Pass the following argument as an input to run the JavaClient.jar file

  1. modelType – H for H2O model and G for Generic java model
  2. SupportingFolderPath – pass the path where modelrunner, model file, application.properties, license.json and data file are present
  3. ModelName – The name of model file
  4. DataFile – name of the data file present in supporting folder(optional in case if you have .proto file)
  5. OnboardingType - pass “WebOnboard” if needed modeldump for webbased onboarding. For onboarding through client keep it blank(Optional)
java -jar java_client-2.0.0.jar <modelType> <SupportingFolderPath> <ModelName> <inputCSVFile> <OnboardingType>

If you used CLI-based onboarding, you don’t need to perform the steps outlined just below. The Java client has done it for you. You will see a message on the terminal that states the model onboarded successfully.

Onboarding to the Acumos Portal

  • If you used CLI-based onboarding, you don’t need to perform the steps outlined just below. The Java client has done it for you. You will see a message on the terminal that states the model onboarded successfully.
  • If you use Web-based onboarding, you must complete the following steps:
  1. After you run the client, you will see a modeldump.zip file generated in the same folder where we ran the Java Client for.
  2. Upload this file in the Web based interface (drap and drop).
  3. You will be able to see a success message in the Web interface. you will be able to see a success method in the Web interface.

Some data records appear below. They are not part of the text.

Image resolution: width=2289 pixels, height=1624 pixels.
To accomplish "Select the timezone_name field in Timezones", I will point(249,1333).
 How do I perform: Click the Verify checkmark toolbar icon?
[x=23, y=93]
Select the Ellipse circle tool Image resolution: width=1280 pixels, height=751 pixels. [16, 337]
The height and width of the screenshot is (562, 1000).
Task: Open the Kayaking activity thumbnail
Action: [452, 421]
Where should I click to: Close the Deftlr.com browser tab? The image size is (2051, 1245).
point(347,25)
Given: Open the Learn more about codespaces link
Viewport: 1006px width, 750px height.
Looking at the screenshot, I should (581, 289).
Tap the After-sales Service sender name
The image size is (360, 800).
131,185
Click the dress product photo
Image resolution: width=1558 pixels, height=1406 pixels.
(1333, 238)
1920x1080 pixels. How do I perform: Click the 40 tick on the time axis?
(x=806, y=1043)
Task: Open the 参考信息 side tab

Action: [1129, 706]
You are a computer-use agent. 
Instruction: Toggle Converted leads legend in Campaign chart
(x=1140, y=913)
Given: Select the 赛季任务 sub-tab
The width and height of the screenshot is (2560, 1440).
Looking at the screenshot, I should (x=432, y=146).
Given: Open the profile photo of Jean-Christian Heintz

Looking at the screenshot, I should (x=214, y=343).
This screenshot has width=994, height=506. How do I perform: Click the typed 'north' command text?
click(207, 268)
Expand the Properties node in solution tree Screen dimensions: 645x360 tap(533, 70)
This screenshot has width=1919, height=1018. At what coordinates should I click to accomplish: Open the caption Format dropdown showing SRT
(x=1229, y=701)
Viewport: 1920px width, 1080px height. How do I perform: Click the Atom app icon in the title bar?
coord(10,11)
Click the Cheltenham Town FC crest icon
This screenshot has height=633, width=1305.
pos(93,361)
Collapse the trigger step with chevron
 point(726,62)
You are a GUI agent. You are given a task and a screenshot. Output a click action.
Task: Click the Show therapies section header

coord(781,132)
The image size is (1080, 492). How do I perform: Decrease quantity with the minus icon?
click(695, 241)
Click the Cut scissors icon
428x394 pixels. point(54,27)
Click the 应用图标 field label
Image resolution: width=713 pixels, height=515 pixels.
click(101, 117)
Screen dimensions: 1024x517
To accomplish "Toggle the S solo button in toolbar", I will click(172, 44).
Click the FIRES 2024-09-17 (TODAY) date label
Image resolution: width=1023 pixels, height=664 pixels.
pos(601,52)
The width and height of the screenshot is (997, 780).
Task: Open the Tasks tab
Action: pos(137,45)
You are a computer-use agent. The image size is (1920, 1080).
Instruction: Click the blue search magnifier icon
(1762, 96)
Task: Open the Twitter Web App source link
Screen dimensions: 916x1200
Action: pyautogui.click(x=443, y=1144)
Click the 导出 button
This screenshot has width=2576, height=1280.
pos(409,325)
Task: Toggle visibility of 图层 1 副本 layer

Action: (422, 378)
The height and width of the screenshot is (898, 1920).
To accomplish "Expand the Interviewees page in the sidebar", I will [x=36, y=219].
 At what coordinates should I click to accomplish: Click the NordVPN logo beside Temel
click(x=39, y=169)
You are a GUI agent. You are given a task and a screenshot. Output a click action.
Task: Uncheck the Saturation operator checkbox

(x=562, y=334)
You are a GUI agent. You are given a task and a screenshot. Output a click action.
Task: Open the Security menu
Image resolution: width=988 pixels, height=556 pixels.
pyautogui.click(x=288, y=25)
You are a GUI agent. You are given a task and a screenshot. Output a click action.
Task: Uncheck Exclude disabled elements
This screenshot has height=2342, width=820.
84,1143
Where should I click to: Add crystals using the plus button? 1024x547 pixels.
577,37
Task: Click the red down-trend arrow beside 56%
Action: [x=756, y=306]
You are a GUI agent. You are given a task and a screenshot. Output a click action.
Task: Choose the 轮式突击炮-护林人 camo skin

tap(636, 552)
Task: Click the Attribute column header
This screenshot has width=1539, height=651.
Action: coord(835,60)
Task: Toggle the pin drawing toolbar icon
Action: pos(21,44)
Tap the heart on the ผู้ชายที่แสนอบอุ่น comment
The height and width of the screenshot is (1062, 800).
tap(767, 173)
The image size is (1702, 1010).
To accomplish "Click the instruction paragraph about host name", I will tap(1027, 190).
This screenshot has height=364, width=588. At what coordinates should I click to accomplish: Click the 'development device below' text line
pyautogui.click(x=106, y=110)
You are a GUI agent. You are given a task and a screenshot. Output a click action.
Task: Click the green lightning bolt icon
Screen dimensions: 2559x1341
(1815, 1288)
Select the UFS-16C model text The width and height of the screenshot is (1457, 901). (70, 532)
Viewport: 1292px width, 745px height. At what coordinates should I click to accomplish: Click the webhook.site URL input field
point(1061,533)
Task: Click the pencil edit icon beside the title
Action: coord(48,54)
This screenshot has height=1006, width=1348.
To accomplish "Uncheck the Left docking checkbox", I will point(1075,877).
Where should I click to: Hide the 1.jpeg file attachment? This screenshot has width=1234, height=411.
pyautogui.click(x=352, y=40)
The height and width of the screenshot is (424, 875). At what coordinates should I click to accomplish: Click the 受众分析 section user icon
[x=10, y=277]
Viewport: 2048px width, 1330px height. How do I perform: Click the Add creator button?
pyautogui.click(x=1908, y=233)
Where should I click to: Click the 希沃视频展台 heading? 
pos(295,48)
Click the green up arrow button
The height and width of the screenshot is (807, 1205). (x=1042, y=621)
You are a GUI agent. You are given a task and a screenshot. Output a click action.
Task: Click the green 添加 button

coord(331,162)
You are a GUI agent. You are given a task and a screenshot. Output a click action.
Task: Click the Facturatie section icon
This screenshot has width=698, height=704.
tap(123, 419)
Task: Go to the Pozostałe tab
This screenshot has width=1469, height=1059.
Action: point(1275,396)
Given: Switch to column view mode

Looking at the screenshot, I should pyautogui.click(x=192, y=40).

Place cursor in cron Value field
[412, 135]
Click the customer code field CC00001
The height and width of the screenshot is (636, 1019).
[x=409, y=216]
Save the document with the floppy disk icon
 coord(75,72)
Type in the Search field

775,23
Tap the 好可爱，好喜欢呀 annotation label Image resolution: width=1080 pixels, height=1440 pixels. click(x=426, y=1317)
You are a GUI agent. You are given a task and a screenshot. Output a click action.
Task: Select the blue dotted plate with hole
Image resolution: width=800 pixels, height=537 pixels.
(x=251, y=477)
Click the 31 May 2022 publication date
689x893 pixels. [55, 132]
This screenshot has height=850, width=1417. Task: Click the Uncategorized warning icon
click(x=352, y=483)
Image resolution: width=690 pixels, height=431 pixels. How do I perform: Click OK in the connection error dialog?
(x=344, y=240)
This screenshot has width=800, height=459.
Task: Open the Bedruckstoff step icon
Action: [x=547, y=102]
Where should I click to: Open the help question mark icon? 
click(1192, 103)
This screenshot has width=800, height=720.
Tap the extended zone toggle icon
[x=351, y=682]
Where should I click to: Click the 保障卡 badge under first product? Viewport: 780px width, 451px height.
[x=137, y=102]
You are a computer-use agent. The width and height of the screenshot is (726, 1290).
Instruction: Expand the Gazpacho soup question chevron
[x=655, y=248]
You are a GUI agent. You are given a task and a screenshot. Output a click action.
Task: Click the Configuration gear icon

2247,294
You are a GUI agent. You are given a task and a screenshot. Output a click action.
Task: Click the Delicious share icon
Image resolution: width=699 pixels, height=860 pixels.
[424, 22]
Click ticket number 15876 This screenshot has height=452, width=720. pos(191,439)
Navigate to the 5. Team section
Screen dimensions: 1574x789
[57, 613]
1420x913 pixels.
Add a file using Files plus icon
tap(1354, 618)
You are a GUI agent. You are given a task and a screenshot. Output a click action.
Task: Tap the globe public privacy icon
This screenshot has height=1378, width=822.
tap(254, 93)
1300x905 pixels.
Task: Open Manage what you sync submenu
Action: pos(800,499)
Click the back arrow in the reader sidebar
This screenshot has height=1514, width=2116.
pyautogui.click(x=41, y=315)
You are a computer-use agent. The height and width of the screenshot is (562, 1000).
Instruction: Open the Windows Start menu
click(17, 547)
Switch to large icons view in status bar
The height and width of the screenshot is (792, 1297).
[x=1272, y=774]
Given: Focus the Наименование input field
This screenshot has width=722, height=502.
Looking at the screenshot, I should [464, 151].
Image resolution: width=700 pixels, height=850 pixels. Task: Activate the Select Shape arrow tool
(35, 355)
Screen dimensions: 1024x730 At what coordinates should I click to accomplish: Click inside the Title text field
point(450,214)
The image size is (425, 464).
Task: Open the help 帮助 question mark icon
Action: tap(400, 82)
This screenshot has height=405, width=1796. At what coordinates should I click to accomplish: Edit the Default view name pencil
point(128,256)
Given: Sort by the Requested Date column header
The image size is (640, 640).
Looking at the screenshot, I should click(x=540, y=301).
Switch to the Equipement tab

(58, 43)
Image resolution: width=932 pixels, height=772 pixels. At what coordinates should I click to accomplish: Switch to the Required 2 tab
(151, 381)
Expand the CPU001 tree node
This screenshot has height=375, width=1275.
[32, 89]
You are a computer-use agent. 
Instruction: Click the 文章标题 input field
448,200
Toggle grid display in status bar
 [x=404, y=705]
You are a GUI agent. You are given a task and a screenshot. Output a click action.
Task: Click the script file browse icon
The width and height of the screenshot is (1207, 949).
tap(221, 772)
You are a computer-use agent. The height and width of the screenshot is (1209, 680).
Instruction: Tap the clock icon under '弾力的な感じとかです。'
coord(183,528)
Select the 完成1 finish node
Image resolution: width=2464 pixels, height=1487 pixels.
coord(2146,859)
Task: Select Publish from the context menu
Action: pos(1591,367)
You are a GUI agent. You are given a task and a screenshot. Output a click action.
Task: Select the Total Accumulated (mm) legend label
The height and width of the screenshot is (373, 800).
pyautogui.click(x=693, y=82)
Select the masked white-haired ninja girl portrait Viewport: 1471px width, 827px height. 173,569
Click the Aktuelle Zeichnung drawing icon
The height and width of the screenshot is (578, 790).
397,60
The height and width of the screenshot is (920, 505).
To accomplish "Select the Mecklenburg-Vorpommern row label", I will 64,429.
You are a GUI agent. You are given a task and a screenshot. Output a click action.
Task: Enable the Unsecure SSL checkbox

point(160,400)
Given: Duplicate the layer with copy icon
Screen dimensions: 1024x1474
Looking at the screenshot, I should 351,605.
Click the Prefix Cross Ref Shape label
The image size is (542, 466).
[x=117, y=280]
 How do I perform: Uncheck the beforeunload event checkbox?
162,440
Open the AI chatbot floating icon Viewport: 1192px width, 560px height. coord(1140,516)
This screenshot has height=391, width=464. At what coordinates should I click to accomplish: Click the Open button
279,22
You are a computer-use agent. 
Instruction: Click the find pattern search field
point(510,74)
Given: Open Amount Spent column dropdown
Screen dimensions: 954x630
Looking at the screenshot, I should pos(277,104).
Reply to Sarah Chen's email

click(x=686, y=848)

The needed TOSCA artifacts and docker images are produced when the model is onboarded to the Portal. You and your teammates can now see, rate, review, comment, collaborate on your model in the Acumos marketplace. When requested and deployed by a user, your model runs as a dockerized microservice on the infrastructure of your choice and exposes a predict method as a REST endpoint. This method can be called by other external applications to request predictions off of your model.